Federico Opinion, chief of the Filipino National Bureau of Investigation, said charging the suspects will be difficult because his country has no law to prosecute people charged with using the Internet to commit crimes.
"The 'love bug' is a perfect example of how viruses move at the speed of light. Unfortunately, international law doesn't move that quickly," said David Green, deputy chief of the computer crime and the intellectual-property section of the U.S. Department of Justice.
Mr. Green said there has been no decision yet on whether to seek extradition of any suspects.
But he said the creator of the "love bug" did violate U.S. law when the virus damaged computers here in the attack that first hit the nation on Thursday. Despite that, the role of U.S. authorities investigating the cyber-crime is limited by the laws of the country in which a suspect lives. It's a problem that government and Internet officials expect to see more of in a global medium that has little use for borders.
The Justice Department is working with the United Nations and the Organization of American States to draft international laws prohibiting Internet crime and also give police worldwide new powers to investigate computer crimes.
The department also is working with the Council of Europe, which includes the United States and countries in Europe, on a proposal to increase cooperative efforts and aid police in investigations in member countries.
Without international laws or treaties, law enforcement agencies rely on good relationships with other countries to help international investigations, said Michael Vatis, director of the FBI's National Infrastructure Protection Center.
The number of countries with laws addressing Internet crime is growing slowly, Mr. Vatis said. The Philippines is not yet among them.
The "ILOVEYOU" virus which wreaked havoc on computers in offices from Ford Motor Co. to the U.S. House of Representatives and the British Parliament has caused an estimated $4.7 billion in damages, according to California-based Computer Economics, and could reach $10 billion.
The virus is released when attachments are opened on computers using Microsoft Outlook, a software program that runs e-mail. Once the virus infects a computer, it can destroy files on the user's own hard drive and on networks the user is connected to. The virus was erasing the content of music and photo files and copying itself into those files.
Workplace computers were hardest hit, although home computers are also vulnerable.

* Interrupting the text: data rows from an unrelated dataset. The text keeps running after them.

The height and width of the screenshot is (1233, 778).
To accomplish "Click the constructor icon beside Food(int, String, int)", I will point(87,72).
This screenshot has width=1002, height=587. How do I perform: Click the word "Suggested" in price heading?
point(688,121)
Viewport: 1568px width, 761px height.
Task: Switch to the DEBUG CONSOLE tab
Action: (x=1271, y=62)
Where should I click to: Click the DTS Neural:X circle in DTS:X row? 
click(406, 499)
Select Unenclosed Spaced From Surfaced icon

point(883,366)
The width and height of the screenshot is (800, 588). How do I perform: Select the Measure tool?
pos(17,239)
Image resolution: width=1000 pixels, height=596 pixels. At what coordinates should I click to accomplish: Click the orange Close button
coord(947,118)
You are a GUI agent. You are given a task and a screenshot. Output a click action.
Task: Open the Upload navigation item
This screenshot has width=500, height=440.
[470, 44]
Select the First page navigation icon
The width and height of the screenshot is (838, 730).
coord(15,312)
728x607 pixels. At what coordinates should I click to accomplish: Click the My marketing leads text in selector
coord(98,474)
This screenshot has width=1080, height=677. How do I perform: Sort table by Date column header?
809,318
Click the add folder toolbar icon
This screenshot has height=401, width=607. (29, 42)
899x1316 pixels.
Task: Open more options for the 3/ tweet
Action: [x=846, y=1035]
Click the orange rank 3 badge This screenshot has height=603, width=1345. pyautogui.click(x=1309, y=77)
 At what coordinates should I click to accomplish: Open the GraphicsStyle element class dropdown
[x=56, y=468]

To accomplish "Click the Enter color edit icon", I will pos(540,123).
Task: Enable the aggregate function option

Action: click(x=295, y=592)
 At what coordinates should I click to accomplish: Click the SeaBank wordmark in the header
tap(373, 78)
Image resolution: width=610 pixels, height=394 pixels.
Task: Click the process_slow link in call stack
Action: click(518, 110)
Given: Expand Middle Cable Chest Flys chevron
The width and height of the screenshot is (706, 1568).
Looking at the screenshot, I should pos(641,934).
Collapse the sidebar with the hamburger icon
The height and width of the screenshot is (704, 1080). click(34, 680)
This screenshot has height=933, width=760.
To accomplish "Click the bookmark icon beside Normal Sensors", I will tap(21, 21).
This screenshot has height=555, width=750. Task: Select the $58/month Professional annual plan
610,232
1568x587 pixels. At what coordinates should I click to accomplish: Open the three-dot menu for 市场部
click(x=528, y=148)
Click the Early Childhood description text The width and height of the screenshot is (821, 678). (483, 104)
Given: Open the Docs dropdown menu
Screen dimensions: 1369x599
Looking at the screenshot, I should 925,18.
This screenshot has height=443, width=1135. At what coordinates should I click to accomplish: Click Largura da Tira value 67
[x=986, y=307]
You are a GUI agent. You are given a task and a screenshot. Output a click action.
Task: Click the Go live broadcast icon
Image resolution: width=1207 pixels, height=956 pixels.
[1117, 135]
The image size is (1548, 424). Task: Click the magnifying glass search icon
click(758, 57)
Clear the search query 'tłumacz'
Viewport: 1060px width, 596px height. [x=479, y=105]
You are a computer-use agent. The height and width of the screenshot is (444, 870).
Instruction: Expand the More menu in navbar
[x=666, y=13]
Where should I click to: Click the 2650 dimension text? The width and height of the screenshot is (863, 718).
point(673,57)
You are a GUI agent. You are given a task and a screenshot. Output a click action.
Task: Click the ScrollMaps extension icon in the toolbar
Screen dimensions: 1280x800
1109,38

Computer Economics estimated yesterday that 78 million computer users worldwide received e-mails with the virus and about 1 percent, or 780,000, opened them.
The National Infrastructure Protection Center said 11 variants of the virus had been identified as of late Sunday and it was continuing to cause damage yesterday.
Japan was hit hard as tens of thousands of workers returned to work from a weeklong holiday to find the virus waiting yesterday in their computers.
The vulnerability of U.S. computers left companies, government agencies and business groups pondering what they can do to deter and protect against cyber-vandals.
Bill McDonald, a board member of the National White Collar Crime Center, a federally funded Richmond-based law enforcement project, said international law must be drafted so no nation can act as a safe haven to protect those responsible for Internet crime.
"The international legal system is not up to regulating the Internet, but every country has an interest in getting this done," he said.
In a speech yesterday at the Anti-Defamation League's national leadership conference in Washington, FBI Director Louis J. Freeh said the legal system will need to adapt to the Internet.
"We're really playing catch-up. We're going to be doing that, I think, for some time because of the rate with which this technology accelerates," he said.
The Justice Department and FBI yesterday started a Web site www.ifccfbi.gov where consumers and businesses can report cases of suspected Internet fraud.
But privacy advocates warn government agencies must not trample individual rights in their rush to pursue Internet criminals.
"If government agencies need additional authority, procedures or treaties, we need to be sure they aren't using them to further limit the privacy rights of corporations and individuals," said Bruce Heiman, executive director of Washington-based Americans For Computer Privacy.
This article is based in part on wire service reports.